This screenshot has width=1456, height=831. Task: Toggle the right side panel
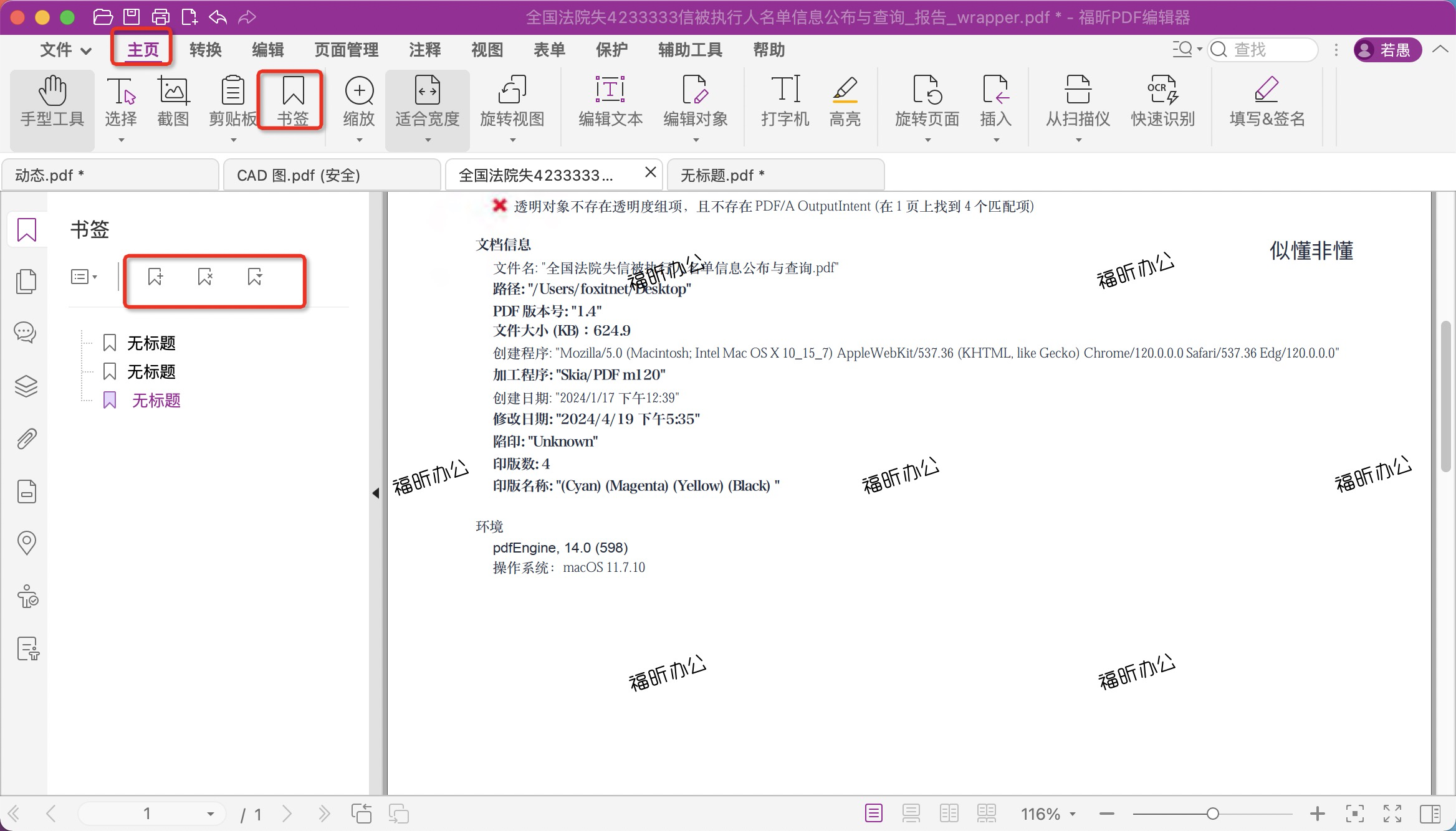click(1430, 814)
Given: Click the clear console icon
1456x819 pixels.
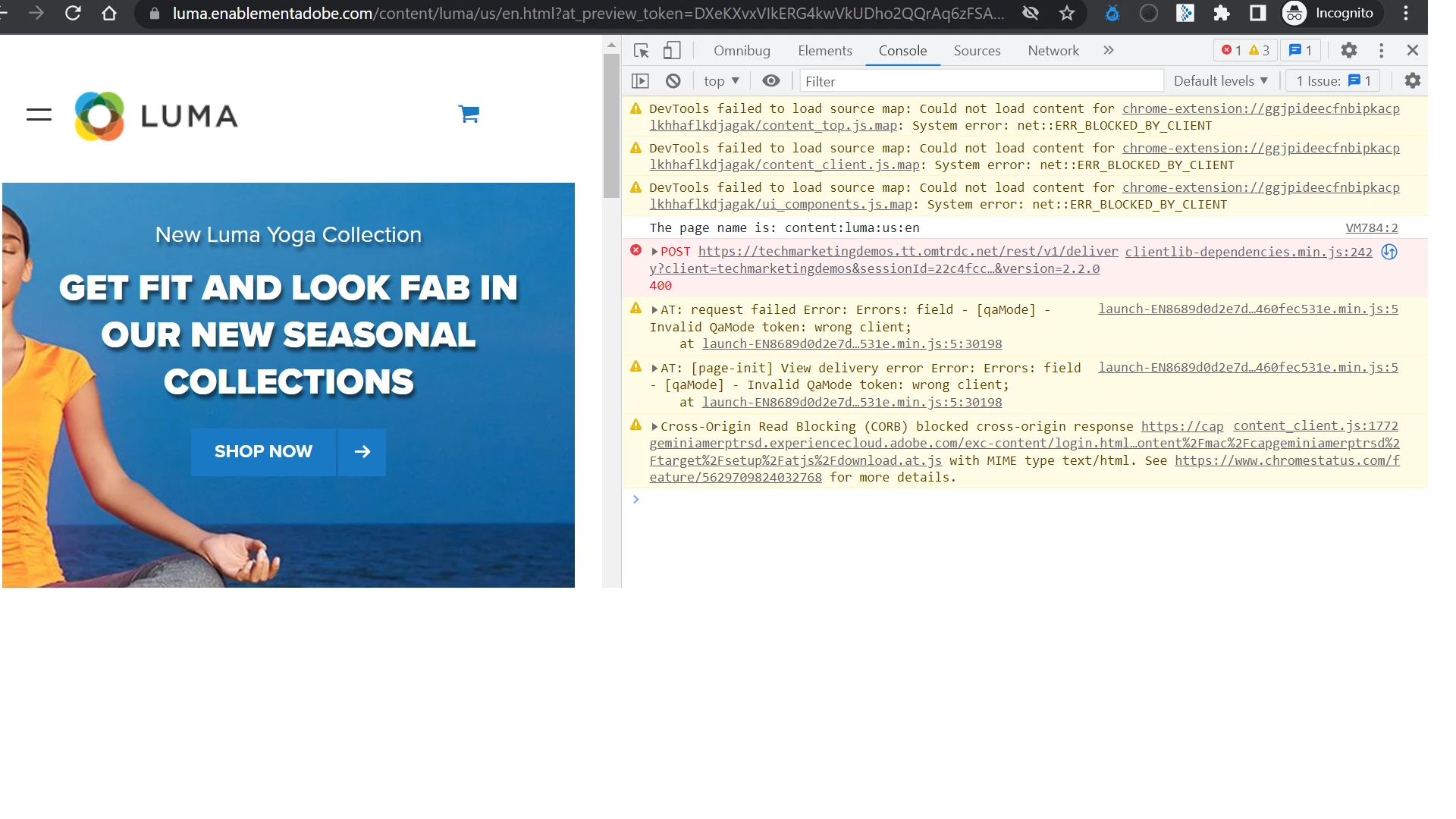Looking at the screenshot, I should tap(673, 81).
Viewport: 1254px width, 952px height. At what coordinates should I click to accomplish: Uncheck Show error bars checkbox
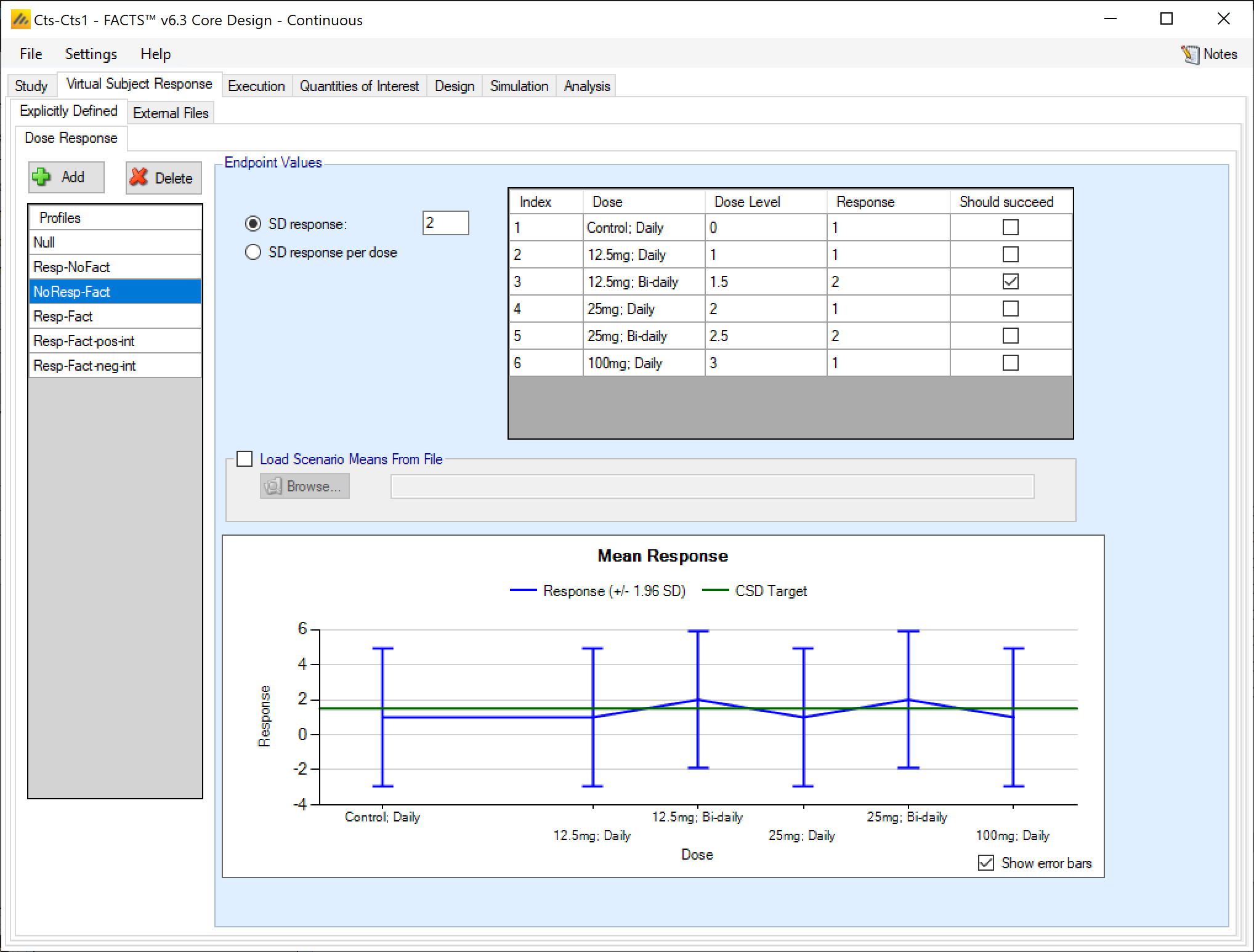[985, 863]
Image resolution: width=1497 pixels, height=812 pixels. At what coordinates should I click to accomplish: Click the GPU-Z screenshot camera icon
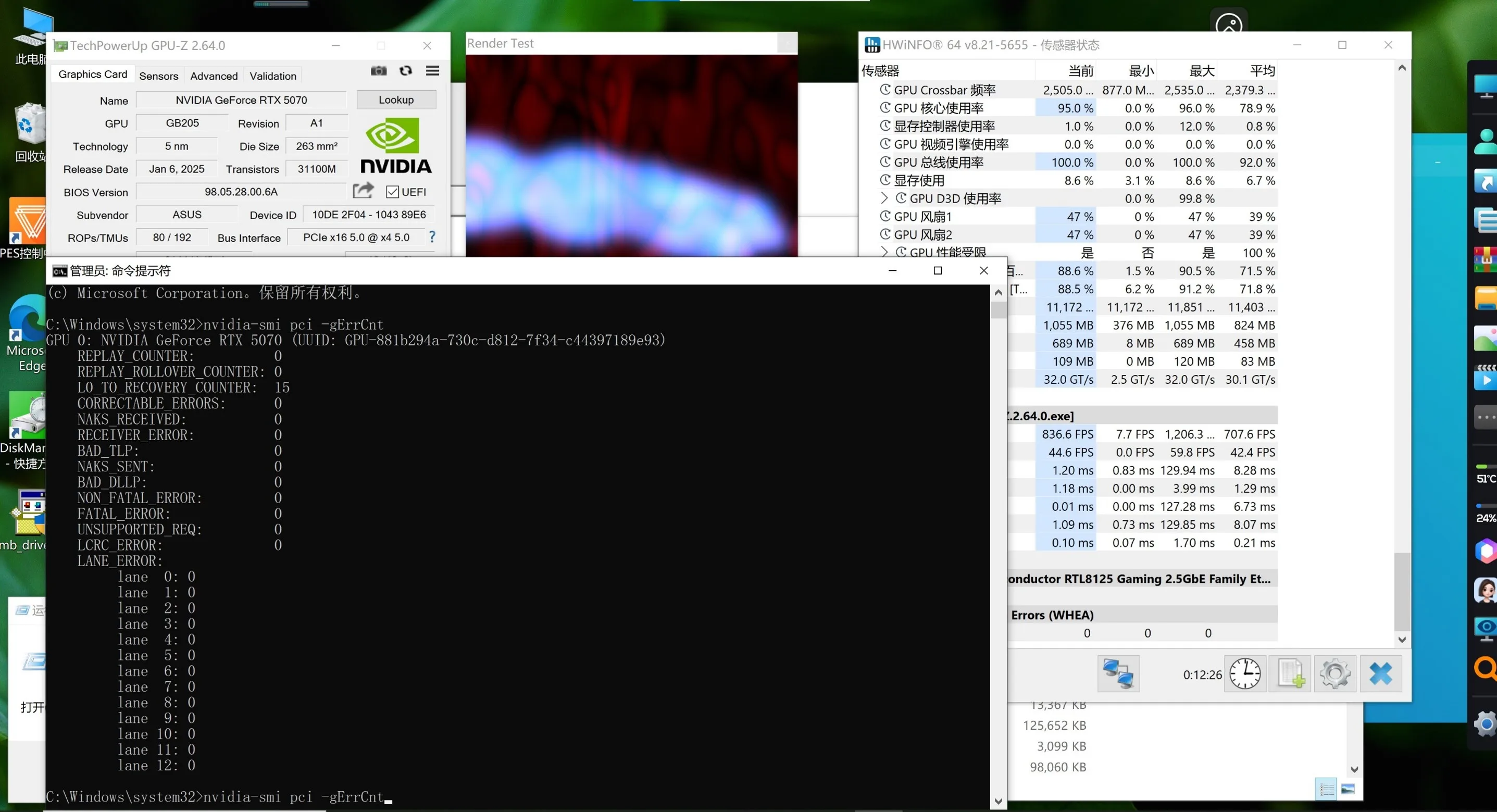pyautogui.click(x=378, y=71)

━━━

Instructions for the task -
Would you restate the records above word for word and exclude the pictures?

Response for this exercise -
This screenshot has width=1456, height=831. Task: Toggle the right side panel
click(1430, 814)
Given: Click the clear console icon
1456x819 pixels.
Looking at the screenshot, I should tap(673, 81).
Viewport: 1254px width, 952px height. At what coordinates should I click to accomplish: Uncheck Show error bars checkbox
[985, 863]
Image resolution: width=1497 pixels, height=812 pixels. At what coordinates should I click to accomplish: Click the GPU-Z screenshot camera icon
pyautogui.click(x=378, y=71)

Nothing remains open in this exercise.